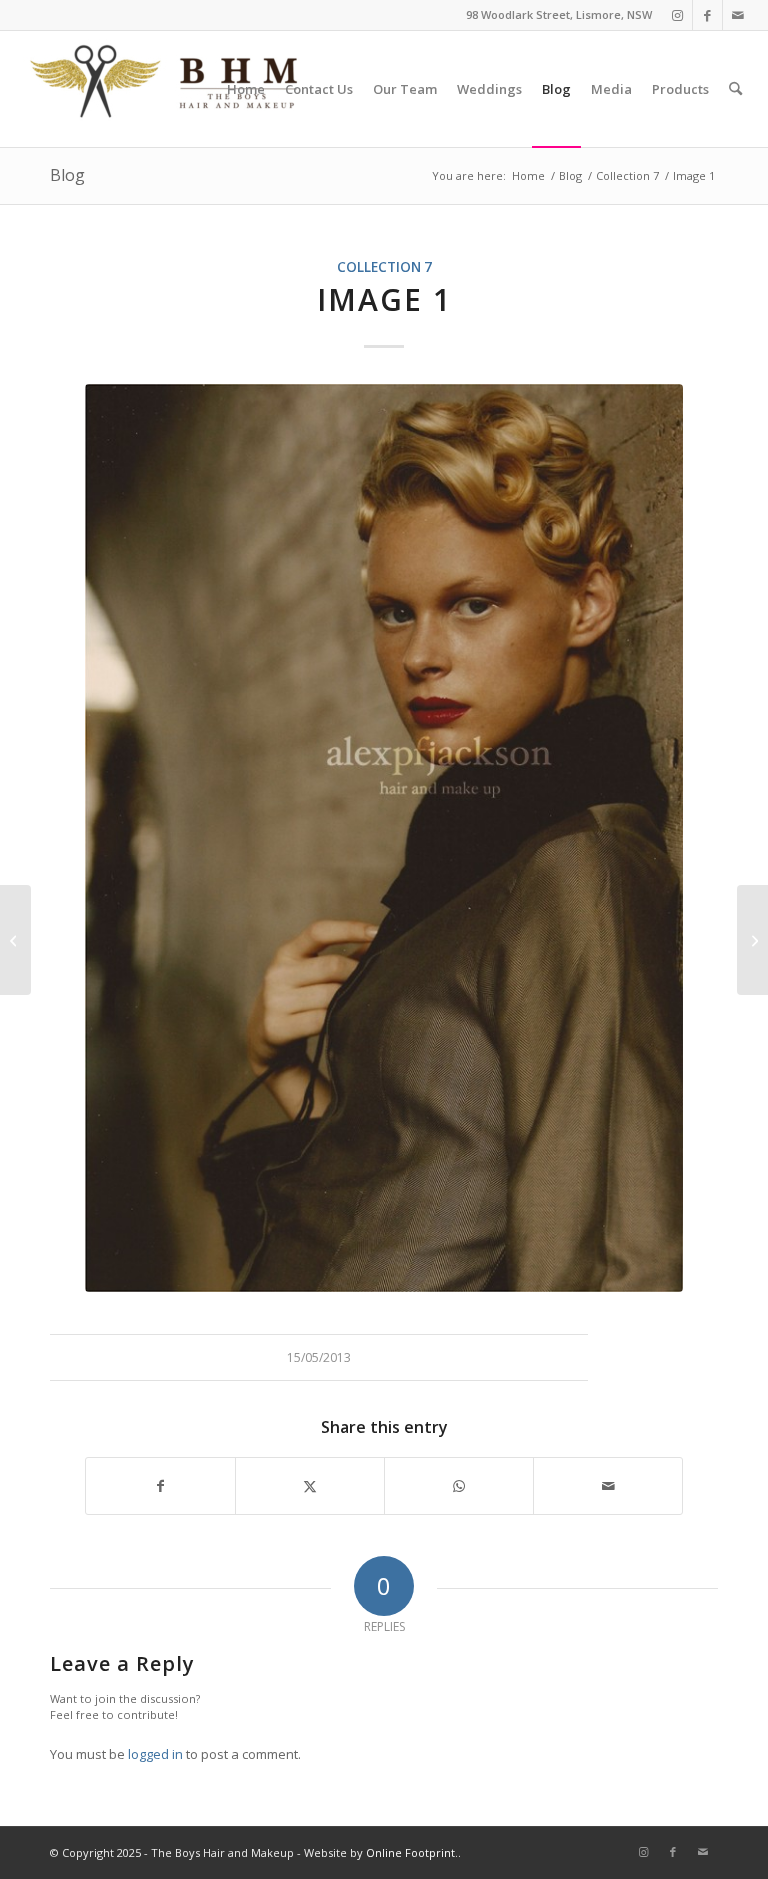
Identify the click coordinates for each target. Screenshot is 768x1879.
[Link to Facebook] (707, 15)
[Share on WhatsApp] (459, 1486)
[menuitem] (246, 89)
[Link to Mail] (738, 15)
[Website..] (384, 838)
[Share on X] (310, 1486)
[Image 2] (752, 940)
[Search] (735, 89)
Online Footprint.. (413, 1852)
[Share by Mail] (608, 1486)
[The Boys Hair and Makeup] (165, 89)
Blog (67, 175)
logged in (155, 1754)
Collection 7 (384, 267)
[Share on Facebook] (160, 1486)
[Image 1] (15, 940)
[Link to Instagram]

········

● Activity
Apart from the images, every line above needs to be printed again exactly.

● Output of the task
Identify the click coordinates for each target. Screenshot is 768x1879.
[Link to Facebook] (707, 15)
[Share on WhatsApp] (459, 1486)
[menuitem] (246, 89)
[Link to Mail] (738, 15)
[Website..] (384, 838)
[Share on X] (310, 1486)
[Image 2] (752, 940)
[Search] (735, 89)
Online Footprint.. (413, 1852)
[Share by Mail] (608, 1486)
[The Boys Hair and Makeup] (165, 89)
Blog (67, 175)
logged in (155, 1754)
Collection 7 (384, 267)
[Share on Facebook] (160, 1486)
[Image 1] (15, 940)
[Link to Instagram]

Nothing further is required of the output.